Actions to take:
1. From the forum thread about buying a bigger house, return a verbatim copy of the stretch from "Choconuts · 18/01/2026" through "your mind OP!".
2. In one to three sentences, explain why Birchwoods says in the forum thread about buying a bigger house that the move would not be a waste of money.

Supplied passage:
____________________

We are currently going through a similar dilemma. So hard to know whether to be cautious and not achieve/have what we always thought we would. Home is everything to us so on one hand it’s where I want to put my money and have the best home we can - but I’m scared of a big mortgage with so much global and economic uncertainty. I’ve never grappled so hard with any big life decision. So no answer from me but I’m reading the replies with interest!

Choconuts · 18/01/2026 09:57

Birchwoods · 17/01/2026 18:55

It would be an investment so I don’t think it would be a waste of money. We could add a lot of value to it. And at the moment we don’t have space for our children to have a trampoline and we have close neighbours. The other garden has lots of fruit trees, mature trees, space for the children and dog to play, the option of selling off a chunk of it in the future to claw back some of the additional expense. We don’t feel completely fulfilled where we are now. We could stay here but I feel we might regret not pushing ourselves to get the home we always imagined we’d have, like we’ve stagnated. DH is always thriving to do better and climb up the ladder so I think he’d feel unsatisfied with this being our home forever, despite it being a lovely house.

It sounds like you’ve already made up your mind OP!

HushTheNoise · 18/01/2026 09:57

Buying a bigger house sometimes seems to be couched in terms like 'stretch yourself' like it's a morally good thing to strive for. If you want a bigger house, go for it but I don't think it will bring the happiness you are looking for. I prefer having the disposable income so my kids can do expensive but fulfilling hobbies and we can buy the equipment for that and support them. I also don't think a house is a ' forever ' home either. Don't necessarily want a family sized house in old age.

____________________

Rows:
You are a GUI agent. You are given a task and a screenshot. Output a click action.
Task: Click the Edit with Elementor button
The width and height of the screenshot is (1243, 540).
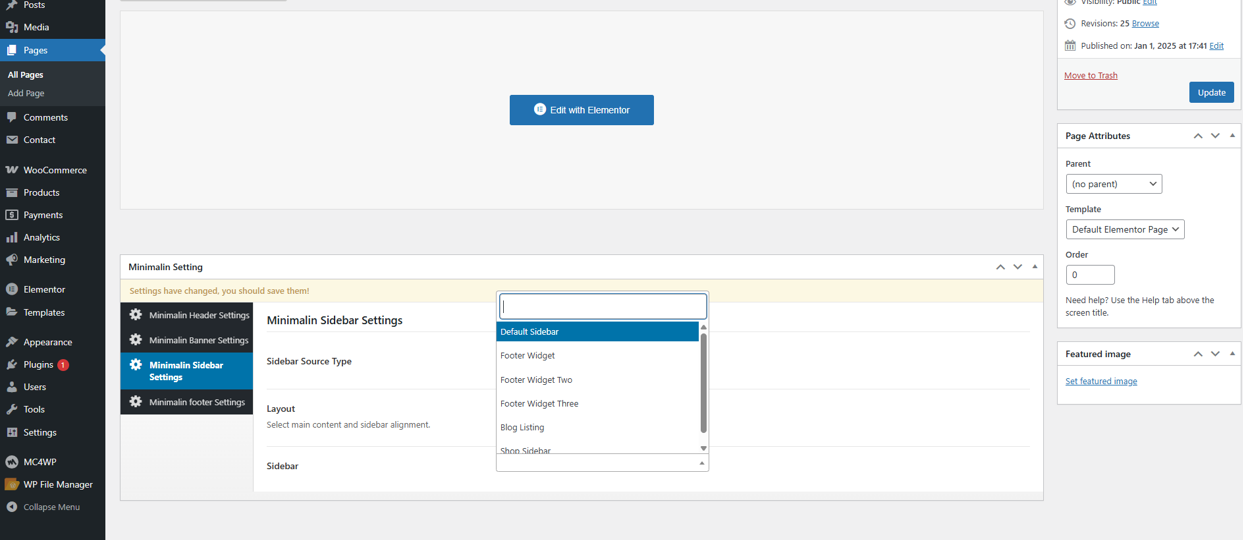[582, 110]
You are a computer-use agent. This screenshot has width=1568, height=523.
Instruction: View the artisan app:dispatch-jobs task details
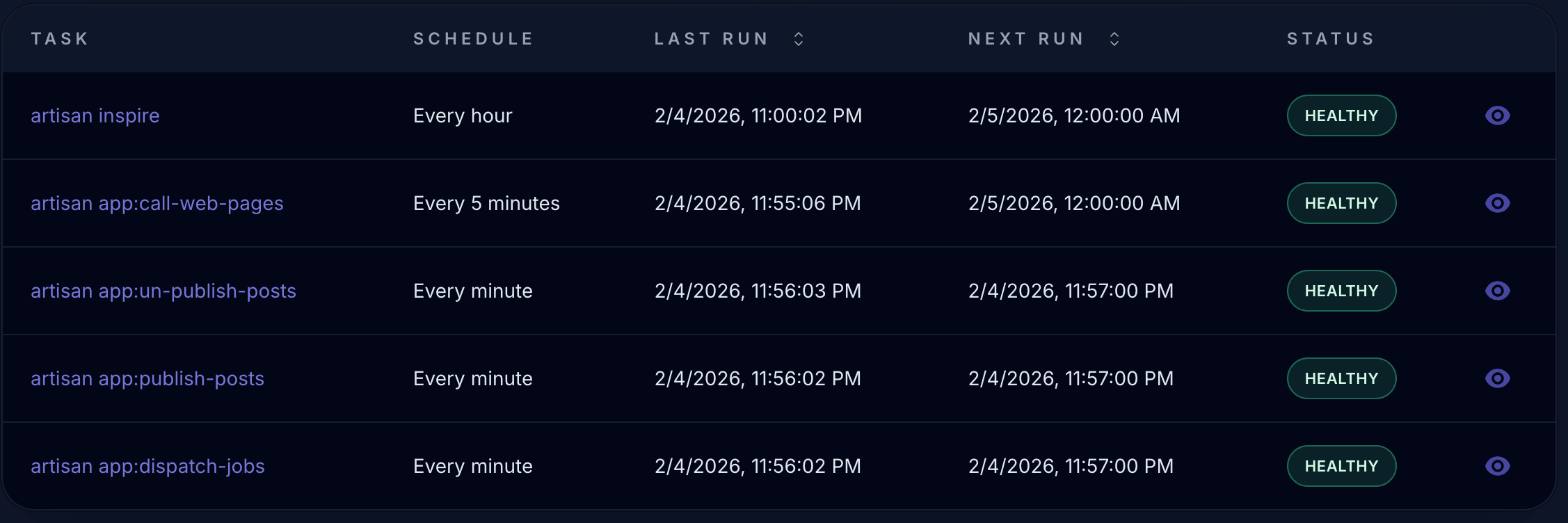pyautogui.click(x=1497, y=466)
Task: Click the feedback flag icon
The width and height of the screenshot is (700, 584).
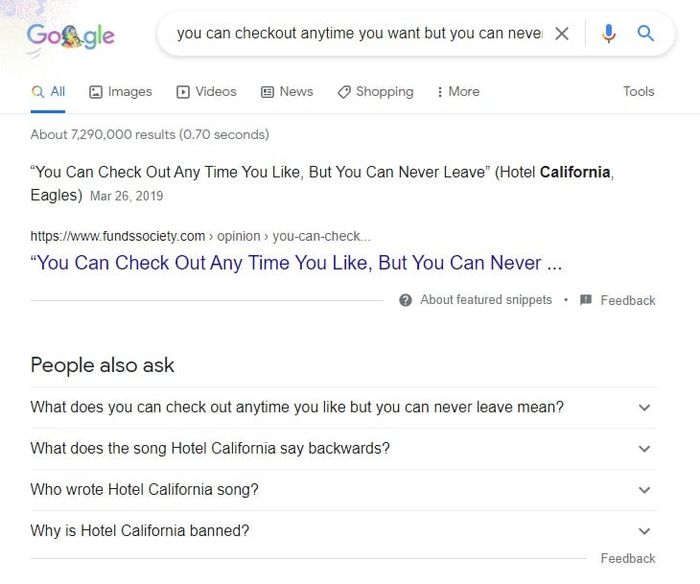Action: tap(586, 300)
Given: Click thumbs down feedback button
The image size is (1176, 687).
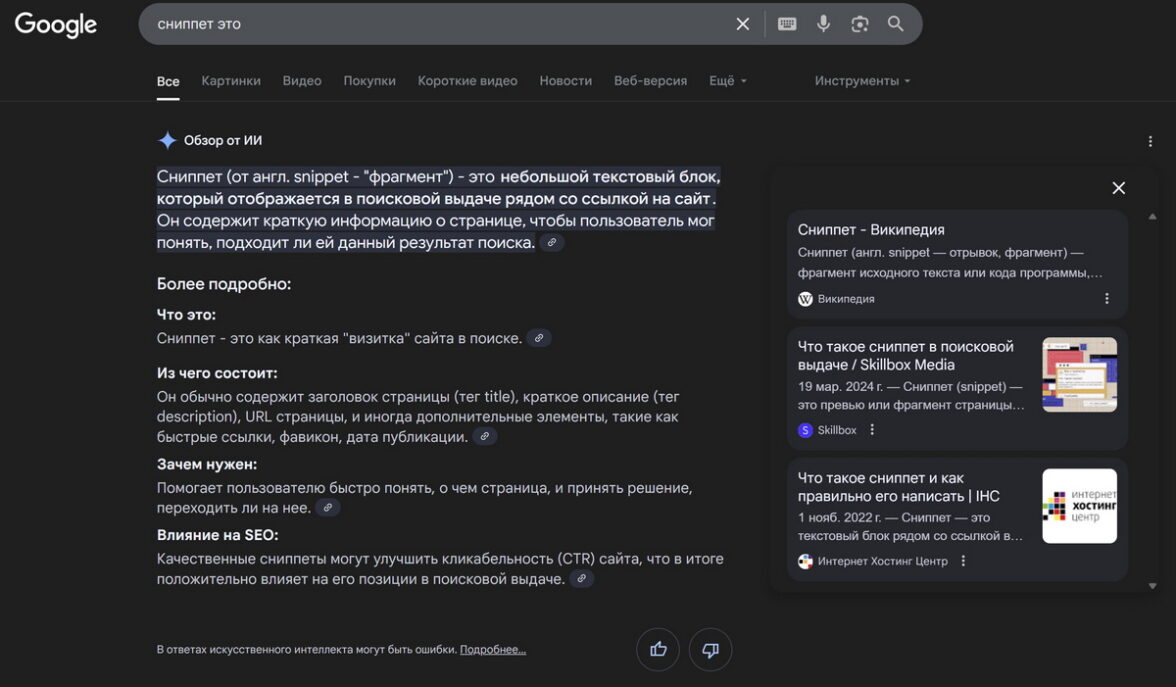Looking at the screenshot, I should [x=710, y=650].
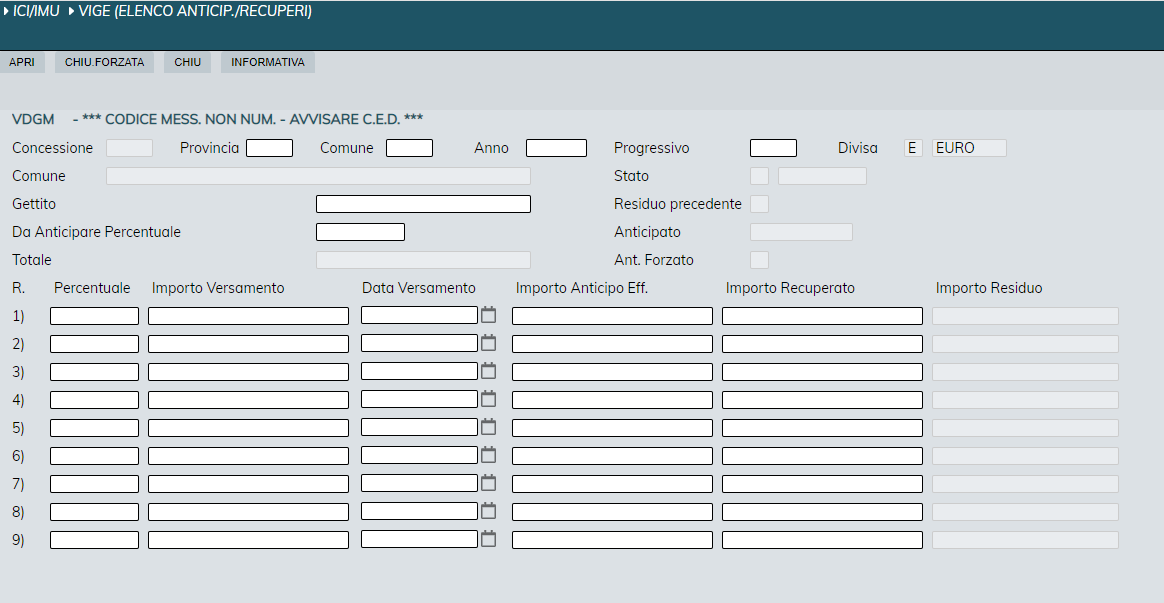The height and width of the screenshot is (603, 1164).
Task: Open the calendar picker for row 2
Action: [488, 343]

____________________

Responses to the tasks:
1.
Choconuts · 18/01/2026 09:57

Birchwoods · 17/01/2026 18:55

It would be an investment so I don’t think it would be a waste of money. We could add a lot of value to it. And at the moment we don’t have space for our children to have a trampoline and we have close neighbours. The other garden has lots of fruit trees, mature trees, space for the children and dog to play, the option of selling off a chunk of it in the future to claw back some of the additional expense. We don’t feel completely fulfilled where we are now. We could stay here but I feel we might regret not pushing ourselves to get the home we always imagined we’d have, like we’ve stagnated. DH is always thriving to do better and climb up the ladder so I think he’d feel unsatisfied with this being our home forever, despite it being a lovely house.

It sounds like you’ve already made up your mind OP!

2. Birchwoods sees the bigger house as an investment, not a waste of money. Birchwoods says they could add a lot of value to it.